Saving and Loading Models¶
In this bite-sized notebook, we’ll go over how to save and load models. In general, the process is the same as for any PyTorch module.
[1]:
import math
import torch
import qpytorch
from matplotlib import pyplot as plt
Saving a Simple Model¶
First, we define a QEP Model that we’d like to save. The model used below is the same as the model from our Simple QEP Regression tutorial.
[2]:
train_x = torch.linspace(0, 1, 100)
train_y = torch.sin(train_x * (2 * math.pi)) + torch.randn(train_x.size()) * 0.2
[4]:
# We will use the simplest form of QEP model, exact inference
POWER = 1.0
class ExactQEPModel(qpytorch.models.ExactQEP):
def __init__(self, train_x, train_y, likelihood):
super(ExactQEPModel, self).__init__(train_x, train_y, likelihood)
self.power = torch.tensor(POWER)
self.mean_module = qpytorch.means.ConstantMean()
self.covar_module = qpytorch.kernels.ScaleKernel(qpytorch.kernels.RBFKernel())
def forward(self, x):
mean_x = self.mean_module(x)
covar_x = self.covar_module(x)
return qpytorch.distributions.MultivariateQExponential(mean_x, covar_x, power=self.power)
# initialize likelihood and model
likelihood = qpytorch.likelihoods.QExponentialLikelihood(power=torch.tensor(POWER))
model = ExactQEPModel(train_x, train_y, likelihood)
Change Model State¶
To demonstrate model saving, we change the hyperparameters from the default values below.
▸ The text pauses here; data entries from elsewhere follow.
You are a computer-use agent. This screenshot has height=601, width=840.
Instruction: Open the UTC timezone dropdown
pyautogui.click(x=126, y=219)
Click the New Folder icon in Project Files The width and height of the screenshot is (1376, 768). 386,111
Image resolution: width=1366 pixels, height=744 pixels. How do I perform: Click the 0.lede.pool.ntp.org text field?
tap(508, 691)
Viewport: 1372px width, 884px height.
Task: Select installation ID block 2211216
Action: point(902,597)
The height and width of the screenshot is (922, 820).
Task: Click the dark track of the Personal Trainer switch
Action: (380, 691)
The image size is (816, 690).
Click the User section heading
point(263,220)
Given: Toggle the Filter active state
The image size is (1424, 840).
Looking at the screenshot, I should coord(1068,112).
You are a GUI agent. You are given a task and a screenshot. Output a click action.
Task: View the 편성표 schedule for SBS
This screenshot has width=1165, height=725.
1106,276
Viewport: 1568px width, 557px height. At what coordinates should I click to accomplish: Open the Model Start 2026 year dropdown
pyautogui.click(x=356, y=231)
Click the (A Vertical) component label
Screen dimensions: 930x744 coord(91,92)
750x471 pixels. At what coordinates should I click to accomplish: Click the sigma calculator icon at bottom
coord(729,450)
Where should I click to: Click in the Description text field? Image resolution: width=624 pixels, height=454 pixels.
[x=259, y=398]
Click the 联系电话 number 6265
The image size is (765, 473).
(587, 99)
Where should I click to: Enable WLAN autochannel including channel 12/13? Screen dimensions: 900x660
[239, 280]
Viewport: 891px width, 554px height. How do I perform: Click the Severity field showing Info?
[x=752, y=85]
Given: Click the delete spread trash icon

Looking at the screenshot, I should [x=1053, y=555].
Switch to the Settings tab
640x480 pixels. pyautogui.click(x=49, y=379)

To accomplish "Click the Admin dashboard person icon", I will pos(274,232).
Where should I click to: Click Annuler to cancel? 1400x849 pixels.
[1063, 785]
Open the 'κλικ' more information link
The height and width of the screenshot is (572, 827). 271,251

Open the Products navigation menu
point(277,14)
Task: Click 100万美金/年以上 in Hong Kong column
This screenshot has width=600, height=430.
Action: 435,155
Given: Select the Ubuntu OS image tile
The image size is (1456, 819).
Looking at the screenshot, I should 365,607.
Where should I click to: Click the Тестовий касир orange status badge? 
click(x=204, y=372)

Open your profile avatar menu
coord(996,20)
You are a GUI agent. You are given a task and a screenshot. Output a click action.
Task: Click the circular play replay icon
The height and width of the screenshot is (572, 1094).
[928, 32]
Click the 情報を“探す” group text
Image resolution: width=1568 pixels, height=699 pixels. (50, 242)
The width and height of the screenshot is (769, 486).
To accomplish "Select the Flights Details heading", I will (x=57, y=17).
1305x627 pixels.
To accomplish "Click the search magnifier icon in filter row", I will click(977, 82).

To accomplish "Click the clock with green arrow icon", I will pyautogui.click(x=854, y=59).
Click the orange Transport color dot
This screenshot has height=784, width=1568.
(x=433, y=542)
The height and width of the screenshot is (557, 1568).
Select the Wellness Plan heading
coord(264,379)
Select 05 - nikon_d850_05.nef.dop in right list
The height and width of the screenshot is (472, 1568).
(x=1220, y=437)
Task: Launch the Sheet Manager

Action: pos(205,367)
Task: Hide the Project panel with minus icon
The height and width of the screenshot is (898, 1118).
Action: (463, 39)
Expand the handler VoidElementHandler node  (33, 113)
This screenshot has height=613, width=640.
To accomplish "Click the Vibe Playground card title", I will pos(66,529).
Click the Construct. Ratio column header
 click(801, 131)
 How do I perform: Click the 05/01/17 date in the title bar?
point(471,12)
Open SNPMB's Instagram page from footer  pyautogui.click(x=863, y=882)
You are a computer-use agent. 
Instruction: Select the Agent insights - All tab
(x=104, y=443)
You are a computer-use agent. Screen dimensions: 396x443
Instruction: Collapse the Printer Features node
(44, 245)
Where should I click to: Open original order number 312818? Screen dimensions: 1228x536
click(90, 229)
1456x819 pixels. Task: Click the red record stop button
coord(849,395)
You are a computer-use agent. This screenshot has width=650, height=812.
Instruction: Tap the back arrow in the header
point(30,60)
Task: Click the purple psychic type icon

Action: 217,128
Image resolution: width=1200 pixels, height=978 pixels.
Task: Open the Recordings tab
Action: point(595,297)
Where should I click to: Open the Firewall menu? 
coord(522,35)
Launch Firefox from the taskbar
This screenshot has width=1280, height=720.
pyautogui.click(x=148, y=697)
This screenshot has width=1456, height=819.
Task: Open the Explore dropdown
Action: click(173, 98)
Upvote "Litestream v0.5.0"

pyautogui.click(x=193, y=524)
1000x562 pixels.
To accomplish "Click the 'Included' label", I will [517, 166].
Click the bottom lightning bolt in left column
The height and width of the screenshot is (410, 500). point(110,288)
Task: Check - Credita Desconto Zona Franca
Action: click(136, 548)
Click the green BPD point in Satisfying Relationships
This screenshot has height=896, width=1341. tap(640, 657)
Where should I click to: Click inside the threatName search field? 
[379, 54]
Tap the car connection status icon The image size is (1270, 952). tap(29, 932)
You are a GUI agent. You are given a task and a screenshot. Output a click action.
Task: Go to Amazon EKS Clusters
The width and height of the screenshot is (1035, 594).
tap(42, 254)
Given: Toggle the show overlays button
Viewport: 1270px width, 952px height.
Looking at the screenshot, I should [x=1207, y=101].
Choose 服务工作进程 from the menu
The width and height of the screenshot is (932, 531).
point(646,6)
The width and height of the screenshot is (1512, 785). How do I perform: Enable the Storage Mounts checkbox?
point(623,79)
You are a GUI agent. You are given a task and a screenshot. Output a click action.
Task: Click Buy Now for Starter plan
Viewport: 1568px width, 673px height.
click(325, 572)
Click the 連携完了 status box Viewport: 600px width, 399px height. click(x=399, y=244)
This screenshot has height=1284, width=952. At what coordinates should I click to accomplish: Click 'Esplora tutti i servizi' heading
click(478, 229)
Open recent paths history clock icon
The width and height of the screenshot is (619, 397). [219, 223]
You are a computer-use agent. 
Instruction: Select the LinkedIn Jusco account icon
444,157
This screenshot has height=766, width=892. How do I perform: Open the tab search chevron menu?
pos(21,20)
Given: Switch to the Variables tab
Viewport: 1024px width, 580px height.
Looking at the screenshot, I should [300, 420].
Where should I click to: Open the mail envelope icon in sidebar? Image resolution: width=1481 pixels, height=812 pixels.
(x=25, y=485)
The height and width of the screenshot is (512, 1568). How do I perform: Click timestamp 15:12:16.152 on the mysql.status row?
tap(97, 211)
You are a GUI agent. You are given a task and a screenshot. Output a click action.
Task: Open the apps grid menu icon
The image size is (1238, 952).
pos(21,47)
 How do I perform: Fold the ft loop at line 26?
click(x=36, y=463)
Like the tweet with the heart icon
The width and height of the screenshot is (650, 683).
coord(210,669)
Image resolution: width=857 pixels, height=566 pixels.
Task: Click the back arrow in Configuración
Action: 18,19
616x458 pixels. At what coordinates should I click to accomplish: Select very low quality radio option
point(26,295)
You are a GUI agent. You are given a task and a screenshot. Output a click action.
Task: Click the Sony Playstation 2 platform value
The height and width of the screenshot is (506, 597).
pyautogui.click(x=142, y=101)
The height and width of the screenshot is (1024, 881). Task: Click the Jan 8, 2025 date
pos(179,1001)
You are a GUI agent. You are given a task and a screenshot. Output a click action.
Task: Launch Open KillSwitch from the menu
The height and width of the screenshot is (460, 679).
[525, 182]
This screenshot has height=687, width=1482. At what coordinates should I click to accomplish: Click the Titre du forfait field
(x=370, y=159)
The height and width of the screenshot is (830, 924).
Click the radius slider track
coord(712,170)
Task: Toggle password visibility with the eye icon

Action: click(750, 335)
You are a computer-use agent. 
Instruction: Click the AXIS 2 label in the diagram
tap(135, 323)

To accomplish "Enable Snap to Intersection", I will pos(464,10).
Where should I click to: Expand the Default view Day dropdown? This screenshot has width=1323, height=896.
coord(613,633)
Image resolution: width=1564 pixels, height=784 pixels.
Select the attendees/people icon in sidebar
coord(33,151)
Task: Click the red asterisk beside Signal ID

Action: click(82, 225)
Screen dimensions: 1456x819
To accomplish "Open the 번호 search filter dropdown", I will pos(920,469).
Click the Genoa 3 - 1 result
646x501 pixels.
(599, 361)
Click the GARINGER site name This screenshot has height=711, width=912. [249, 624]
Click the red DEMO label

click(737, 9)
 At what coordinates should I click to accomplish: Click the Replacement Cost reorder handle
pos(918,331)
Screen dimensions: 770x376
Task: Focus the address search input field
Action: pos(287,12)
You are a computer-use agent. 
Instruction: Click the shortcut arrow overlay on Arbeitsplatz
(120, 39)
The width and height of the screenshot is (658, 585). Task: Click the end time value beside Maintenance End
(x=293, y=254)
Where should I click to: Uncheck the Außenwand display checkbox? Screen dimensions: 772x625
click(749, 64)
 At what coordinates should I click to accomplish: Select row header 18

For more information on what is happening here, see our tutorial notebook on Initializing Hyperparameters.
[5]:
model.covar_module.outputscale = 1.2
model.covar_module.base_kernel.lengthscale = 2.2
Getting Model State¶
To get the full state of a GPyTorch model, simply call state_dict as you would on any PyTorch model. Note that the state dict contains raw parameter values. This is because these are the actual torch.nn.Parameters that are learned in GPyTorch. Again see our notebook on hyperparamters for more information on this.
[6]:
model.state_dict()
[6]:
OrderedDict([('likelihood.noise_covar.raw_noise', tensor([0.])),
('likelihood.noise_covar.raw_noise_constraint.lower_bound',
tensor(1.0000e-04)),
('likelihood.noise_covar.raw_noise_constraint.upper_bound',
tensor(inf)),
('mean_module.raw_constant', tensor(0.)),
('covar_module.raw_outputscale', tensor(0.8416)),
('covar_module.base_kernel.raw_lengthscale', tensor([[2.0826]])),
('covar_module.base_kernel.raw_lengthscale_constraint.lower_bound',
tensor(0.)),
('covar_module.base_kernel.raw_lengthscale_constraint.upper_bound',
tensor(inf)),
('covar_module.raw_outputscale_constraint.lower_bound',
tensor(0.)),
('covar_module.raw_outputscale_constraint.upper_bound',
tensor(inf))])
Saving Model State¶
The state dictionary above represents all traininable parameters for the model. Therefore, we can save this to a file as follows:
[7]:
torch.save(model.state_dict(), 'model_state.pth')
Loading Model State¶
Next, we load this state in to a new model and demonstrate that the parameters were updated correctly.
[8]:
state_dict = torch.load('model_state.pth')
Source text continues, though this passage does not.